══ THE DATA ══

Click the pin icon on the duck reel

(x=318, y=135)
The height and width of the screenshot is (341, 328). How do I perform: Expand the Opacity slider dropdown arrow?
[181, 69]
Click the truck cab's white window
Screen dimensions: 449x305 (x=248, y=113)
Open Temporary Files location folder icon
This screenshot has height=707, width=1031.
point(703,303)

═══
══ THE DATA ══

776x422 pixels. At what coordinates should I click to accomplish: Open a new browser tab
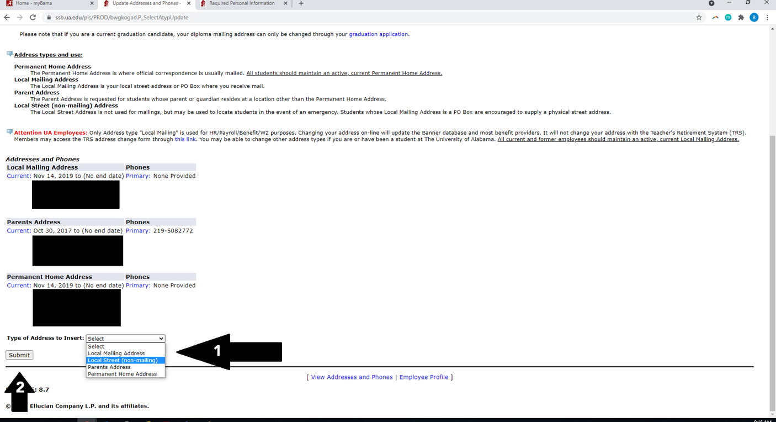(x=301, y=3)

═══
══ THE DATA ══

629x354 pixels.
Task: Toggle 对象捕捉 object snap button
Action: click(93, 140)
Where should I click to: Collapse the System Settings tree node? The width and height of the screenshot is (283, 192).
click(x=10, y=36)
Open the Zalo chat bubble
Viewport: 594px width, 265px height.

═══

— WHAT YOU HAVE TO DO —
Copy out only the lines above from the one with "Open the Zalo chat bubble" to the one with "Viewport: 594px width, 265px height.", inclusive, exactly as they stand.

— WRITTEN SOLUTION —
Open the Zalo chat bubble
Viewport: 594px width, 265px height.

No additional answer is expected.